2018-07-06 I really need to understand the code better. Also we probably can run Gurobi inside parfor, but I need to wrap it around inside a function.

2018-07-09 I have run profiling on the Matlab code several times. It seems that moments.m takes up as much time as calling Gurobi to solve LPs. Probably we should optimize moments.m instead.

Profiling.png

2018-07-10 Ran profiling again. With big enough R, the parallel code is much faster. Documented in the project Matlab, CUDA, and GPU Computing

2018-07-11 Croatia 2-1 England!!!!!!!!!!!!!!!!!!!!!

2018-07-12

  • Helped Minh install Tensorflow on DB Server.
  • Learned to use NOTS.

2018-07-13

  • Further parallelize Matlab code (msmf_corr_coeff.m). Now on our 12 cores server, one call to msmf_corr_coeff takes about 35 seconds for R=200, monte_M = 70, mktsize = 30.
  • Will try to parallelize moments.m.
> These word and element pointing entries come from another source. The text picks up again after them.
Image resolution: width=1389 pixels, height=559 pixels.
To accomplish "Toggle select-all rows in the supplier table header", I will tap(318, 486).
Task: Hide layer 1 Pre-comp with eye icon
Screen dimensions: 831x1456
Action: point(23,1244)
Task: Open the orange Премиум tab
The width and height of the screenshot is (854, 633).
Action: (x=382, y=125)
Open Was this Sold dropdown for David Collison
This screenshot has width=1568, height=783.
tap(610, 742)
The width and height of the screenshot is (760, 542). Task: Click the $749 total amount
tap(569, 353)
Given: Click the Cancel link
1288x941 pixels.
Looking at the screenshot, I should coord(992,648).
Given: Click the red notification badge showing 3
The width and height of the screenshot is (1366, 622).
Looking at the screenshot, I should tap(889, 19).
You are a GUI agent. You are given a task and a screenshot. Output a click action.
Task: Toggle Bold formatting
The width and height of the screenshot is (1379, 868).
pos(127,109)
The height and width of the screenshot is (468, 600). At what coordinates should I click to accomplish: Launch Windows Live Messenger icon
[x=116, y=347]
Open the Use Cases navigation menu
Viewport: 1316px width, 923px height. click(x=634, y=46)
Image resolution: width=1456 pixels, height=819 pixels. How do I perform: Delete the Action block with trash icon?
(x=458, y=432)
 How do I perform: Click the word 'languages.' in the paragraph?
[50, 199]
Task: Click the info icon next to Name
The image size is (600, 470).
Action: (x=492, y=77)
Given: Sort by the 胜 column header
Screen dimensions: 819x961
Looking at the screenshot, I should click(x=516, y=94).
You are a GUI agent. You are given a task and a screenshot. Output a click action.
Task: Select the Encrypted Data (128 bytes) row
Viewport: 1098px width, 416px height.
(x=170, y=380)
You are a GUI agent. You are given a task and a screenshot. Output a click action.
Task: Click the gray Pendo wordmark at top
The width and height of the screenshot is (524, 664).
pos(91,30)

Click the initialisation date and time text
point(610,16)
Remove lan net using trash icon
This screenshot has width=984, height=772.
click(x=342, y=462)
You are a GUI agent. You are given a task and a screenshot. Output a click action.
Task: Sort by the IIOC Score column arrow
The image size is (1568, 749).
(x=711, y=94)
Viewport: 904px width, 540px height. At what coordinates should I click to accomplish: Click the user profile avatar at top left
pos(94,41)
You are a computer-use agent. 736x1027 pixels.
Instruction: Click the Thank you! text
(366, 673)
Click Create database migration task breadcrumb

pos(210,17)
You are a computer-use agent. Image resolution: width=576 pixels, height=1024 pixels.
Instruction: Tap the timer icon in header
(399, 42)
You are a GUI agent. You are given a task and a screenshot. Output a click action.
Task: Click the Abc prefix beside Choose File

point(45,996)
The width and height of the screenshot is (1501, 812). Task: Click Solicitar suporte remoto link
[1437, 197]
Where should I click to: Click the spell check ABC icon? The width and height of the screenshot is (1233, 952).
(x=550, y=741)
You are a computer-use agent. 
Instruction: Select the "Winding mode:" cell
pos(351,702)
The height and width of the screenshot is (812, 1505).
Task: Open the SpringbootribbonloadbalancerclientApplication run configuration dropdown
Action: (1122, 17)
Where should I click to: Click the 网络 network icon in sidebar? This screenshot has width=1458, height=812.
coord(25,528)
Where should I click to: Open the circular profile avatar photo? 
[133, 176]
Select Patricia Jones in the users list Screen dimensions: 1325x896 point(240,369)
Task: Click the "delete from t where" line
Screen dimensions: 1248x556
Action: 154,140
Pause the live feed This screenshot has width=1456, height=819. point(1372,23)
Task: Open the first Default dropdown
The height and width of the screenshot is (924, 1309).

Currently it takes 10 seconds per call. This in included in the 35 seconds runtime of msmf_corr_coeff.m.
  • Reverted back to using Matlab's linprog rather than Gurobi. In a parfor, gurobi takes much longer than the native linprog to solve our LPs. I do not fully understand why this is happening. It might be the way that Gurobi was called inside a function that increases the overhead, or it might be that Gurobi couldn't utilize the full power of our CPU since all 12 cores have been scheduled to work on 12 different LPs (some LP algorithm of Gurobi has parallelism). Note that creating a model for Gurobi takes time.

Msmf35seconds.png
2018-07-16

  • Run monte_data mode with R=200, monte_M = 70, mktsize = 30. The msmf was computed fairly fast.

Msmf monte data.png

  • Run data mode with R=200, monte_M=70, mktsize = 30.

Msmf data.png
2018-07-18

  • Run monte mode with R=200, monte_M = 200, mktsize = 30.
  • Helped Maxine with industrial classifier.
  • Worked on documentations for NOTS and parallelization
  • Worked on running matlab code on NOTS

2018-07-19 ~ 30 Ran diagnostics requested by Chenyu

2018-08 Help Marcus get familiar with the Matlab code for matching VCs to startups.